Immersion has also developed specific ESF IP, but, more importantly, has amassed some key patents in the space that will make it necessary for any OEM using ESF in the future to require a license from the company, or even ask its assistance to develop effective solutions.

While Senseg may be willing to be described by the press as "an Immersion competitor", to benefit from being associated with the clear leader in the space, investors should get the facts straight: Senseg's success may only be beneficial to Immersion, in a similar fashion to what might happen with Artifical Muscle's (a Bayer Material Science Company) ViviTouch Electro-Active Polymer technology.

Any new technical solution improving the haptics filed should not be seen by investors as a "substitute" to Immersion technology, in spite of the headline, but most probably as positive news as it potentially widens the market for the company's IP.


Immersion is the clear leader in haptic technology, with a proven and extensive IP (over 1200 issued or pending patents). Whatever contributes to haptic adoption and/or represents an improvement for this technology may be seen as beneficial to the company over the long term.

The implementation of haptics in the base Android operating system, which the company has just started monetizing, combined with the expected growth in smartphone and tablet adoption worldwide will both act as great catalysts to its story in the next few years.

In mobility, China remains a key focus. Lenovo's recent acquisition of IMMR licensee Motorola, and the fact that some local OEMs are already using haptics through Immersion's chip partners could signal that the company may be close to landing additional direct customers like Lenovo, Coolpad, or Huawei/ZTE, which could be joining Xiaomi, whose ambitions (100 million smartphone sales in 2015) may also turn into a very good revenue contributor for the company.

We also expect that the gaming segment will see a re-acceleration in growth in 2014, due to both the direct impact of Sony's royalties for the new PS4 and the indirect impact caused by an increase in sales of Sony's PS4 and Microsoft's (NASDAQ:MSFT) Xbox ONE peripherals distributed by Immersion's gaming partners.

In addition to mobility, the company is also investing in several other directions to create supplementary revenue streams, like media content. Over the long term, the automotive sector is also expected to start delivering substantial revenue growth.

There is definitely no lack of short and long term catalyst (which may also include the positive conclusion of the only remaining court case, against HTC), assuming the company can execute well on its very profitable, high margin business model.

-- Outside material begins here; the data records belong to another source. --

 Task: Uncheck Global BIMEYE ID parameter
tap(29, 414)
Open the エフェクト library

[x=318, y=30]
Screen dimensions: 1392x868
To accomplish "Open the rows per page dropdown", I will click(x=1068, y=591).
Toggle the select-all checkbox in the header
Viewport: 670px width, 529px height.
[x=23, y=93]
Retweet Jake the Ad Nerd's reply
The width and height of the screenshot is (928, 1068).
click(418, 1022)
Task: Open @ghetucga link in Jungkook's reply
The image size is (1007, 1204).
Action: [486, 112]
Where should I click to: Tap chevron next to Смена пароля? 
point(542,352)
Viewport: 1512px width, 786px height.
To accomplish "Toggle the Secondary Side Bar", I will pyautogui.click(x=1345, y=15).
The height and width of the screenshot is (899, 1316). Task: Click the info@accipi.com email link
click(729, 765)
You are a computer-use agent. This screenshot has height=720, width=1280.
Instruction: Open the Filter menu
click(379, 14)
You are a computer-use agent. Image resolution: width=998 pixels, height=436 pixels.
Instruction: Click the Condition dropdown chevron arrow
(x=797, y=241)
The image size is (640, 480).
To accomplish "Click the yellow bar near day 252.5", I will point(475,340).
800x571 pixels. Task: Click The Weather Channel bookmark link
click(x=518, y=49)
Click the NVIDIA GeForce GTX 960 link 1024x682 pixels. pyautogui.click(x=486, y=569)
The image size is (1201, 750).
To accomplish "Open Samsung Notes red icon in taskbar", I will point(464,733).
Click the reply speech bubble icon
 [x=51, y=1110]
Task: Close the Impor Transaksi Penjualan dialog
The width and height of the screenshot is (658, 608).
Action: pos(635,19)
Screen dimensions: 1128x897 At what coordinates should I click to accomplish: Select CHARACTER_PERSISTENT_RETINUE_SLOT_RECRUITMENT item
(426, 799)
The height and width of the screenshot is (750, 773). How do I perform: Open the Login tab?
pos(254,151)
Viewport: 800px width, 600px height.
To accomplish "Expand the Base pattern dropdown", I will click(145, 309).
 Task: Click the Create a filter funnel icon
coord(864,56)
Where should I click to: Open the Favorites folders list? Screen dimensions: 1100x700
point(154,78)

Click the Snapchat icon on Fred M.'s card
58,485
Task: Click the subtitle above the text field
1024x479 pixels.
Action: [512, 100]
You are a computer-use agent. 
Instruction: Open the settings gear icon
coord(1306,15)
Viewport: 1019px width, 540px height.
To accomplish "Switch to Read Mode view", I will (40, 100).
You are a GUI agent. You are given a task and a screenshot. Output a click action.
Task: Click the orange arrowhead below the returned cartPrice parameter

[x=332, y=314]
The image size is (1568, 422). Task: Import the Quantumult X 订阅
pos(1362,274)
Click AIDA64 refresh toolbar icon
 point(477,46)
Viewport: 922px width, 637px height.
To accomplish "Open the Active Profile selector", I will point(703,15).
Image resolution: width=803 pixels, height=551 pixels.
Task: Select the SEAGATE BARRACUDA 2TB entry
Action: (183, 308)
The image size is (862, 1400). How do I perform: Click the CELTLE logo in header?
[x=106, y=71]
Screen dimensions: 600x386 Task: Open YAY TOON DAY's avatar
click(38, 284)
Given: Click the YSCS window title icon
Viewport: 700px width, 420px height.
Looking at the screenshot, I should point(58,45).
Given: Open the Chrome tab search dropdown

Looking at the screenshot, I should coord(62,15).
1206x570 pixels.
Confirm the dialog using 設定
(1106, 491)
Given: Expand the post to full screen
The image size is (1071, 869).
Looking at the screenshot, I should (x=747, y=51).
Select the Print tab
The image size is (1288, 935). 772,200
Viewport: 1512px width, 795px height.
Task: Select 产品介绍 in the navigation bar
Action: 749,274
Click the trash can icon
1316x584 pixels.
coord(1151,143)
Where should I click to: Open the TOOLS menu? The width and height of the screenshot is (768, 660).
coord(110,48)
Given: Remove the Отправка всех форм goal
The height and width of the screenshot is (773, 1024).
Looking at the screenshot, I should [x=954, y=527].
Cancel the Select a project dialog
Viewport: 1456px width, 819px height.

Immersion's shares are now trading close to their 52 week low, in our opinion mainly because of the downside pressure created by one of its institutional owners, Dialectic Capital Management, that has liquidated most of its position due to rebalancing issues, and, we speculated, because of its 2013 poor performance and liquidity issues related to its short bet in a very strong stock market.

We remain positive over the long term prospects for Immersion and look forward to its Q1 2014 conference call, in a few weeks, to get some additional insight about the progress the company is making.

Disclosure: I am long IMMR. I wrote this article myself, and it expresses my own opinions. I am not receiving compensation for it (other than from Seeking Alpha). I have no business relationship with any company whose stock is mentioned in this article.